§ Task brief: Reproduce the part of the records that opens with the line containing "The height and width of the screenshot is (794, 769)." and runs through the end of the records, requests included, offsetting every coordinate in the answers by 109. Leave the pictures out of your answer.

# START OF Given data

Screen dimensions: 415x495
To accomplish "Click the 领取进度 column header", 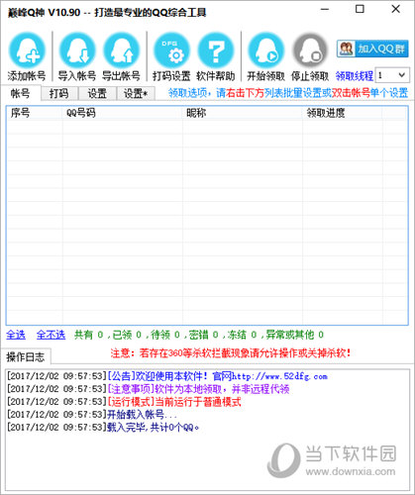I will click(x=343, y=113).
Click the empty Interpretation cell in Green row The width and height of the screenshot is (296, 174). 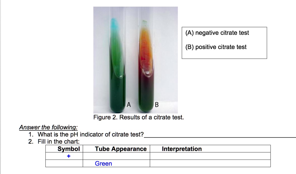(210, 164)
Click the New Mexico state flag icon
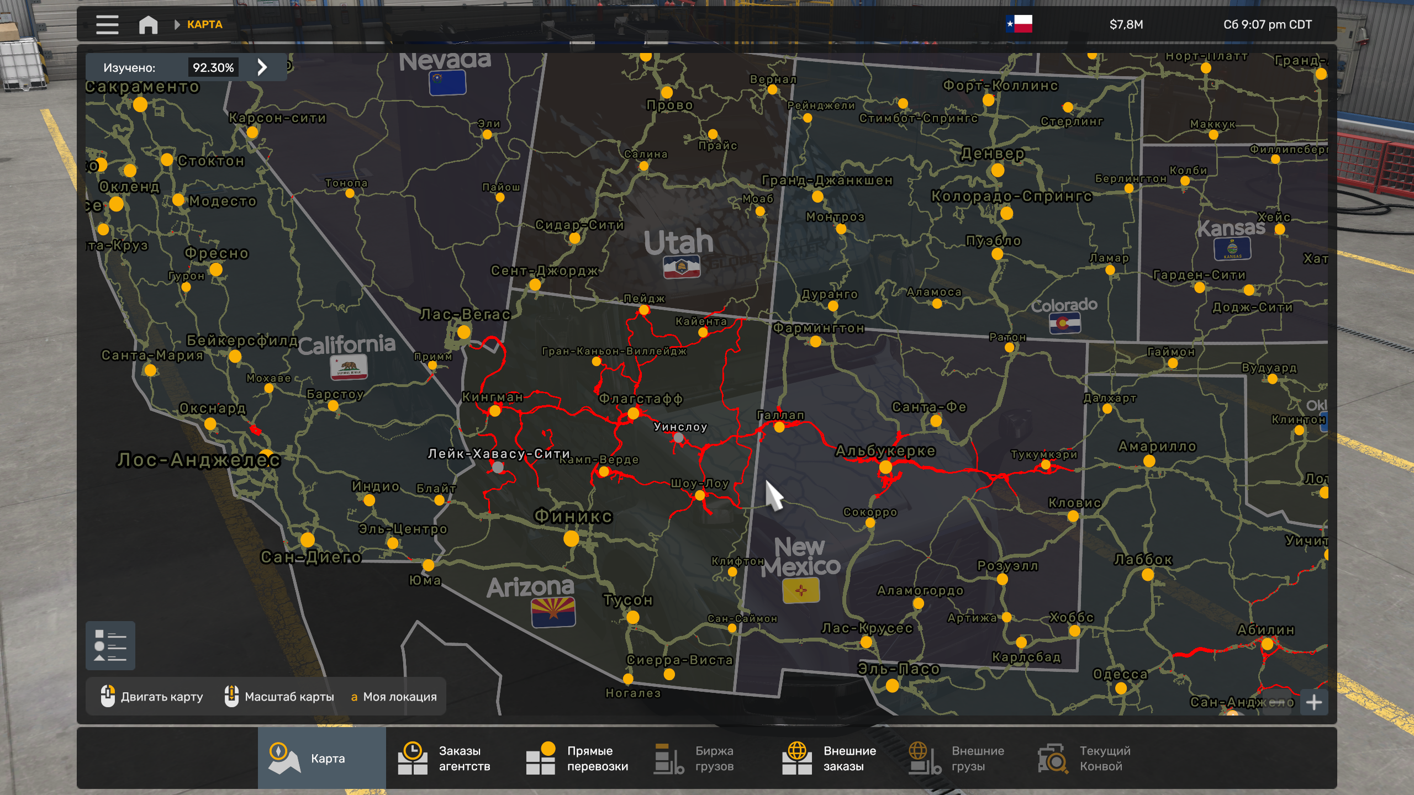The height and width of the screenshot is (795, 1414). pyautogui.click(x=801, y=591)
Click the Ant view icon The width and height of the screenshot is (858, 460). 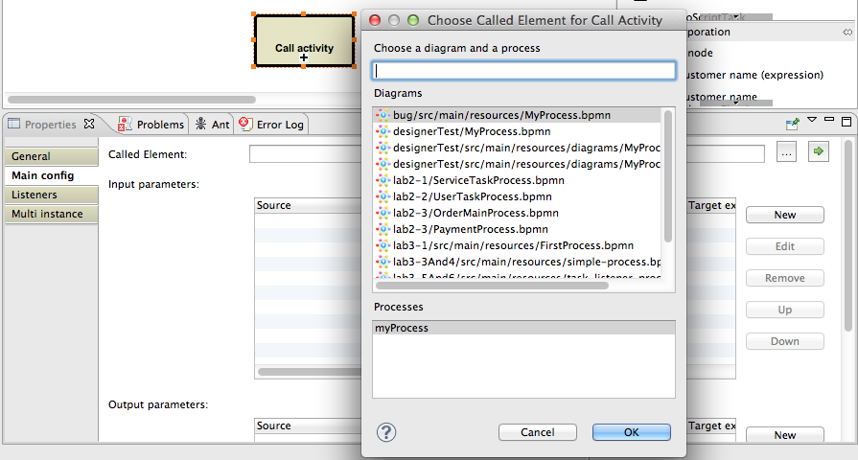click(x=200, y=125)
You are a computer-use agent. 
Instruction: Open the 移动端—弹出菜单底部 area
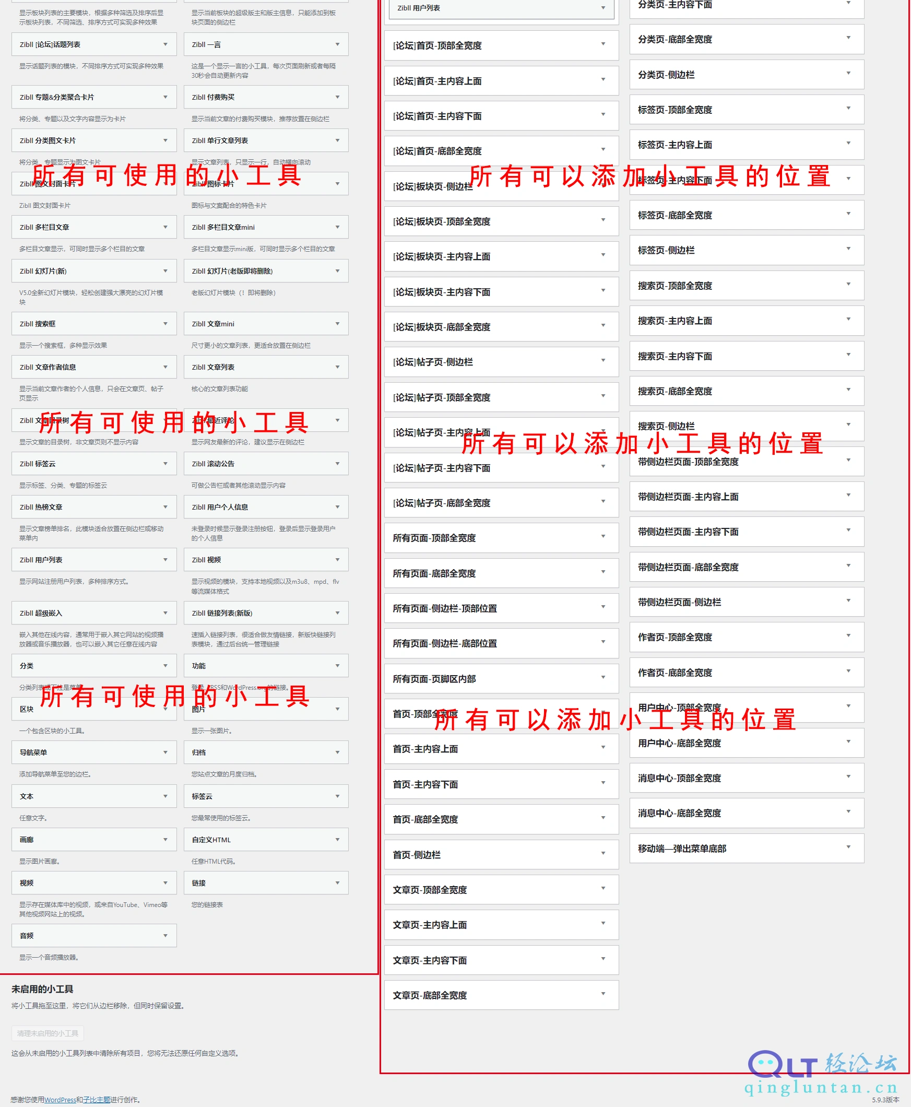(746, 848)
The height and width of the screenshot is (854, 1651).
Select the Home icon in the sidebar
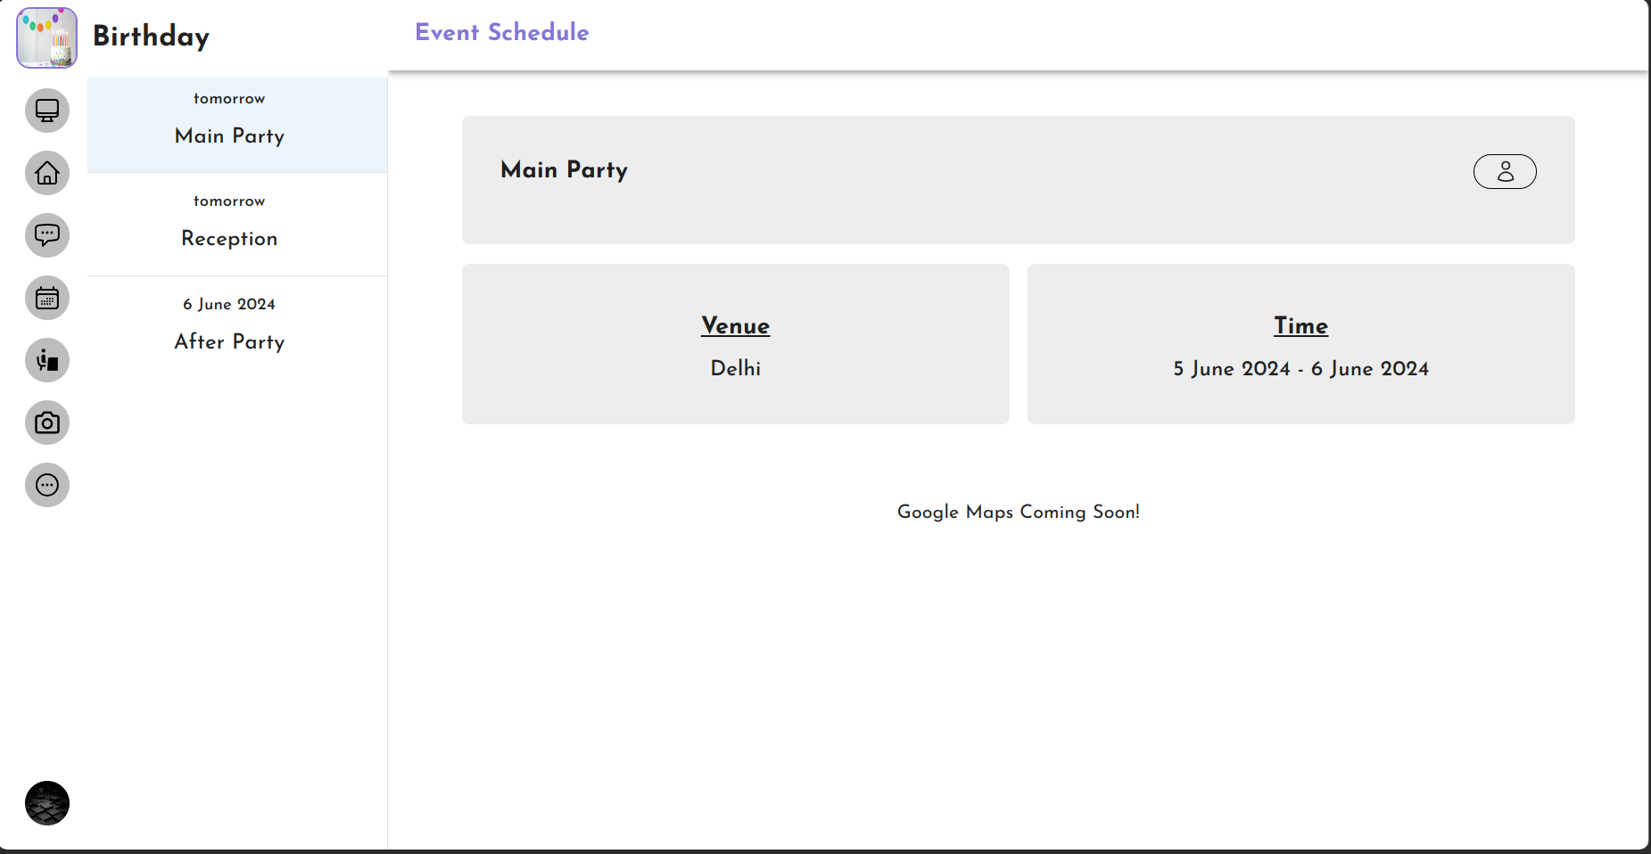pos(46,173)
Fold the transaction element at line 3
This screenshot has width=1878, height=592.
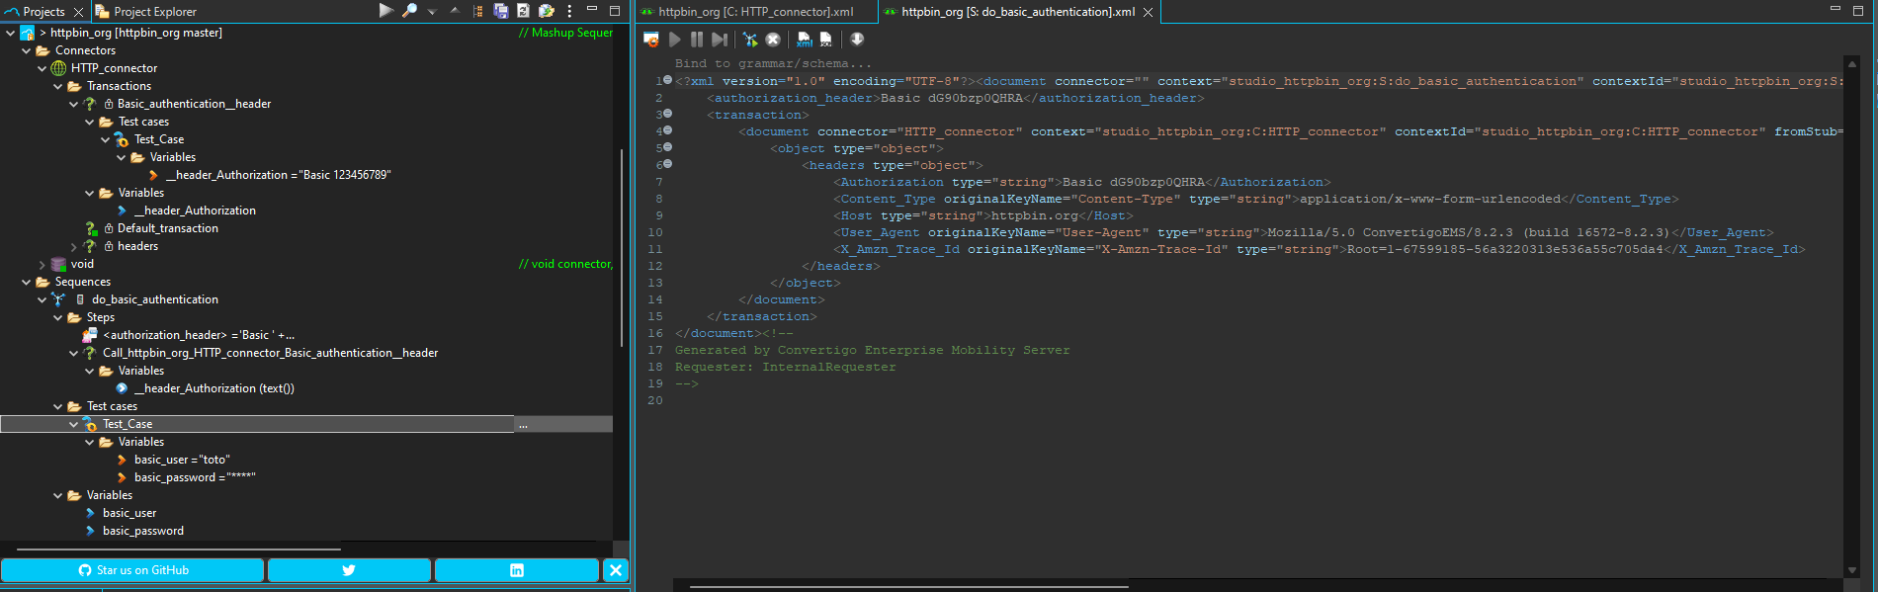click(x=667, y=114)
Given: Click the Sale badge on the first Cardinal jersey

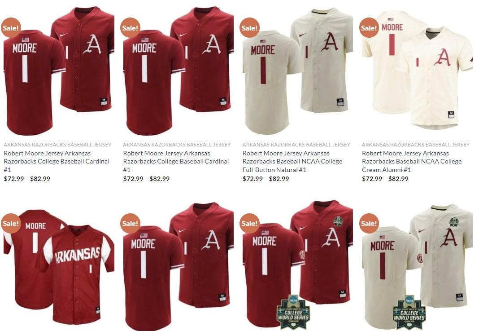Looking at the screenshot, I should tap(11, 28).
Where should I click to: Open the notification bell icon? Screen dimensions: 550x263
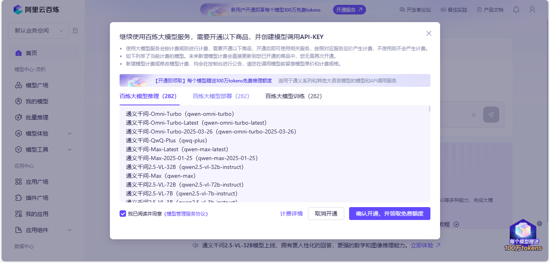coord(516,10)
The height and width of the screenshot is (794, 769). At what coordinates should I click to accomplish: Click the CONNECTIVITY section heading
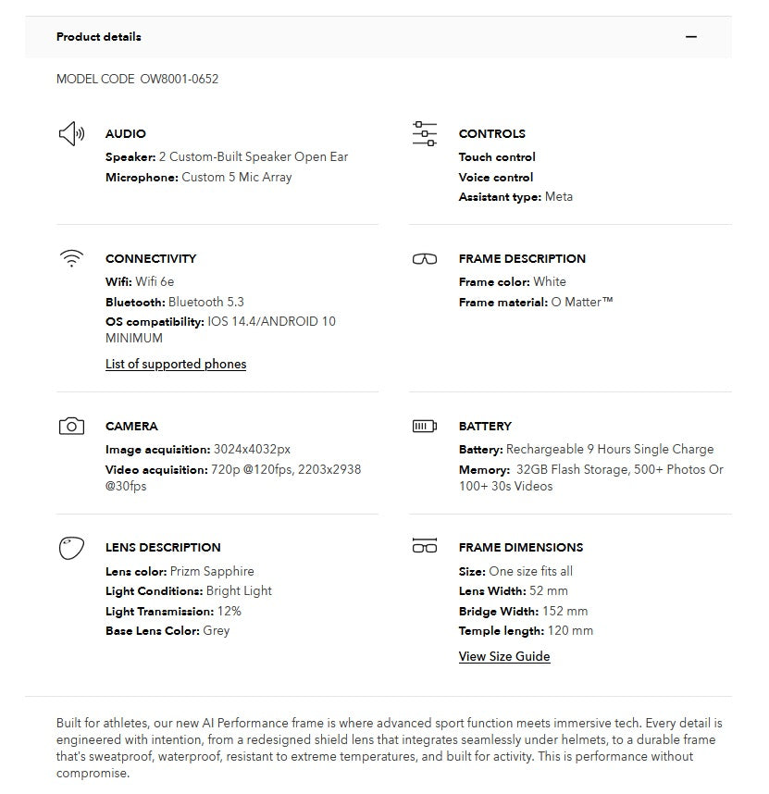[151, 259]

# END OF Given data

§ Exercise response:
The height and width of the screenshot is (794, 769). At what coordinates should I click to accomplish: Click the CONNECTIVITY section heading
[260, 368]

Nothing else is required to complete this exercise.